Теперь болотеевские крестьяне с грустью вспоминали благодатное время, «когда старый барин в здравии был», и проклинали свалившееся на них, как божья кара, царствие «проклятой Упырихи». Через год её управления поместьем Веневицкую люто возненавидели все закатовские крепостные от старосты до последнего дворового мальчишки. Дворня, которая тряслась при звуке её шагов, клялась и божилась, что эта «сова полночная» никогда не спит. Сразу после утреннего чая, устроив традиционный разнос в людской, Упыриха ехала по работам. Ей ничего не стоило несколько дней кряду простоять на пашне, внимательно наблюдая, как поднимается земля под рожь или овёс, и зорко следя за тем, чтобы пахари не прерывали работу без нужды. Во время покосов Веневицкая так же исправно стояла над душой у косарей, и все они, как огня, боялись её бесстрастного сухого голоса: «Воды пить не бегать, дома набегаетесь! Кто раз отбежит – на конюшне вдоволь напьётся!»
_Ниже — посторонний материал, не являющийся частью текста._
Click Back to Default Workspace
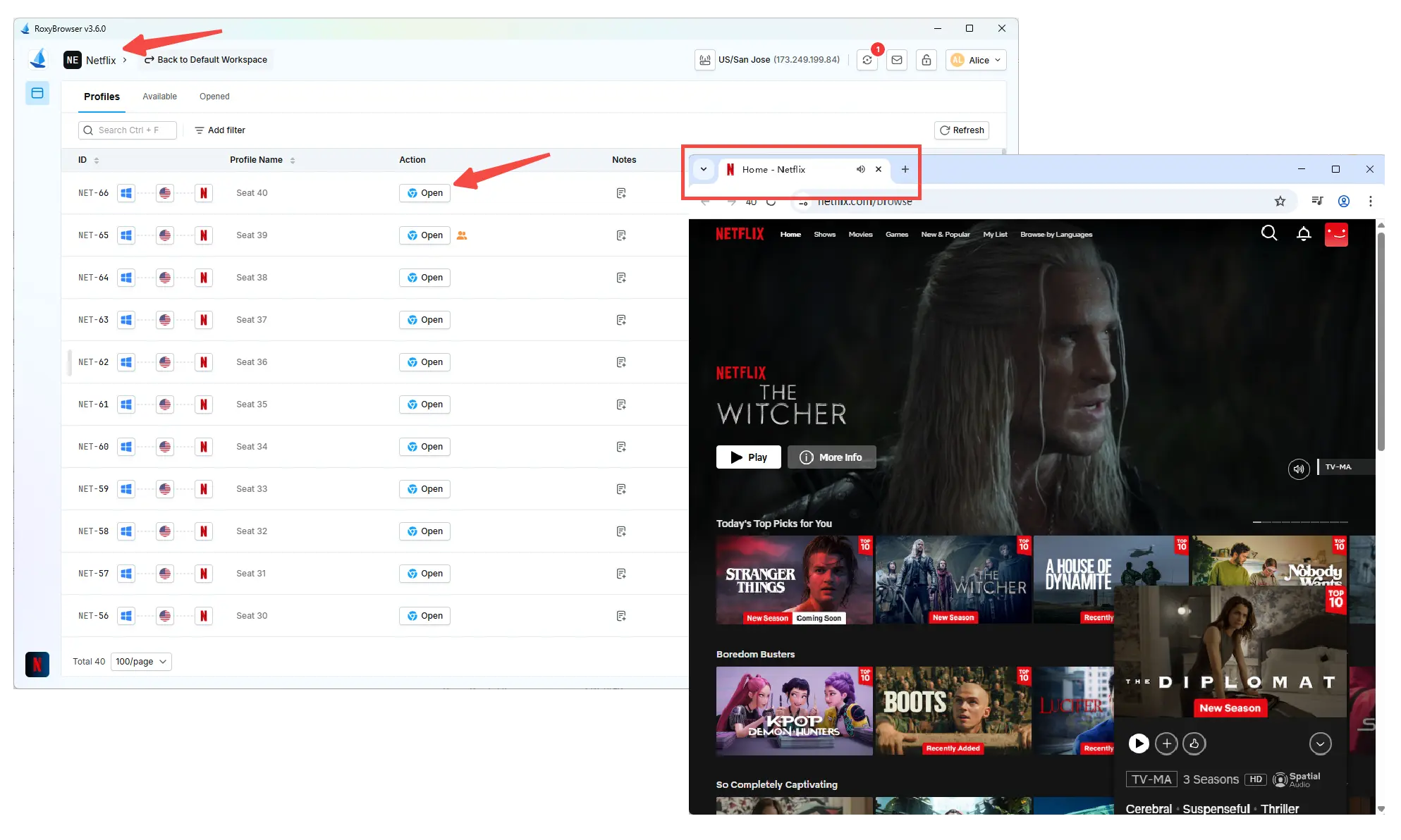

Но и этого было мало: через два года своей власти Веневицкая объявила крестьянам, что мужики недостаточно работают для блага барина, и назначила шесть дней барщины – вместо прежних четырёх. Произошло это в конце июня – перед самым началом жаркой уборочной страды. Крестьяне не могли знать, что накануне полковник Закатов получил от старшего сына отчаянное письмо с угрозой застрелиться: Аркадий проиграл в карты около двадцати тысяч, и долг чести требовал немедленно их заплатить. Деньги полковник с большим трудом наскрёб, перезаложив Тришкино, продав рощу и кое-как собрав остальное у соседей-помещиков, но сделанные долги нужно было отдавать.
«Амалия Казимировна, что же нам делать? – с нескрываемым ужасом спросил полковник, глядя на экономку испуганными глазами. – Ведь эдак не перезимуем, попросту пойдём по миру! А ведь Аркашеньке ещё нужно будет выслать содержание! Мальчик же не виноват, что нарвался на шулеров, он ещё молод, неопытен, а кругом столько мошенников…»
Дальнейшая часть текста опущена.